● Exercise goal
Rewrite the stretch of the business travel article from "UK business travel" through "the UK economy.", changing "trade body" to "industry group" wherever it occurs.

● Provided text
==============================

Government urged to recognise value of corporate travel in sector manifesto

UK business travel will not completely recover to pre-pandemic levels next year, the sector’s trade body disclosed today. 

The Business Travel Association predicts corporate trips returning to 80%-85% of Covid levels in 2024. 

Urging the government to “recognise the value of business travel”, the trade body warns of economic growth being stunted further, together with additional environmental pressures.

Unveiling a manifesto ahead of the King’s Speech on November 7, the BTA outlines a strategic pathway to tackle industry issues and support the UK economy.

It argues that traveller trust is being challenged by outdated and abandoned infrastructure such as the HS2 project, connectivity issues, poor sustainability commitments, and a depleting workforce. 

To confront this, the BTA’s manifesto calls for trade agreements to include new work visas and permits, an industry standard for carbon off-setting, and a strategic multi-modal transport strategy.

Key issues to address in 2024 are identified as filling the skills gap, achieving net zero emissions and investment in transport networks.

The BTA also calls for an industry standard of carbon offsetting to tackle the “environmental burden” of travel. 

This is needed to reduce ‘greenwashing’ by ensuring all businesses are held to the same level of accountability. Greater collaboration is needed between the government and industry sectors to guarantee a suitable accreditation.

A new UK global business travel fund is required to ensure that international travel is efficient. 

As part of this, the BTA calls for more financial clarity following the UK’s departure from the European Union. 

The fund would encourage SMEs to travel to new trading partners and unlock new business deals across the world.

The BTA highlights that demand for business trips has not dampened post-pandemic, with the sector contributing £27.7 billion a year to the UK economy, supporting more than 280,000 jobs. 

The organisation claims investment in business travel is vital against a backdrop of KPMG highlighting that the UK’s GDP growth is slowing to 0.4% in 2023 to an estimated 0.3% in 2024.

BTA chef executive Clive Wratten said: “Business travellers are the drivers of international trade. As such, our industry should be recognised for its crucial role in the UK economy, and more must be done to improve the wider travel ecosystem. 

“Constant unruly disruptions are pushing commuters to their cars as they lose faith in public transport networks. 

“Delays to work trips due to travel incompetence are not only an inconvenience but carry significant economic and environmental costs for the UK.”

Wratten added: “There is no common standard for businesses operating in the industry. This must change. 

“We demand that the government recognise the value of business travel and work together with the industry to ensure we collectively champion the unique needs of business travellers.”

==============================

● Dataset section

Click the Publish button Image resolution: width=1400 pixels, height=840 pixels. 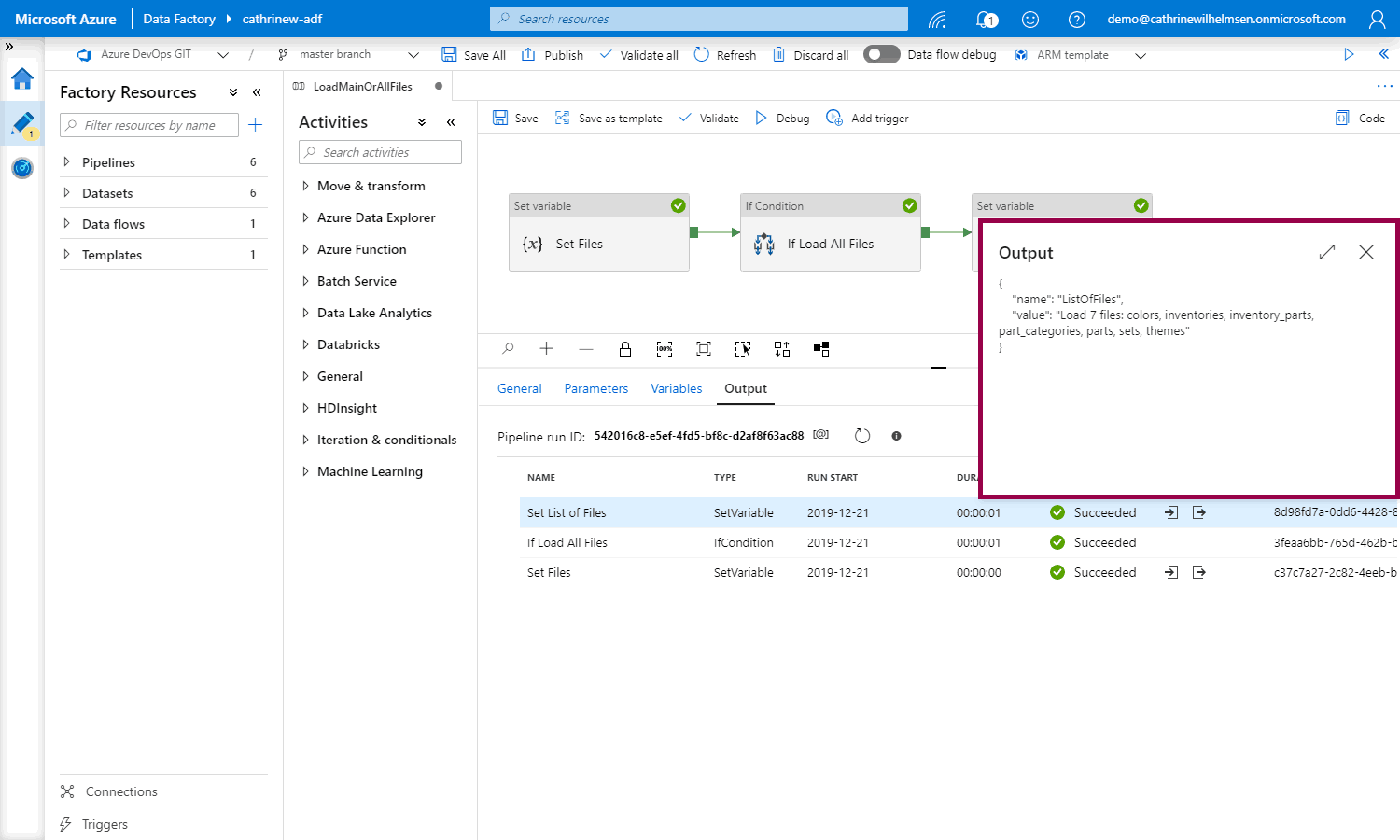(553, 55)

==============================

● Answer below
UK business travel will not completely recover to pre-pandemic levels next year, the sector’s industry group disclosed today. 

The Business Travel Association predicts corporate trips returning to 80%-85% of Covid levels in 2024. 

Urging the government to “recognise the value of business travel”, the industry group warns of economic growth being stunted further, together with additional environmental pressures.

Unveiling a manifesto ahead of the King’s Speech on November 7, the BTA outlines a strategic pathway to tackle industry issues and support the UK economy.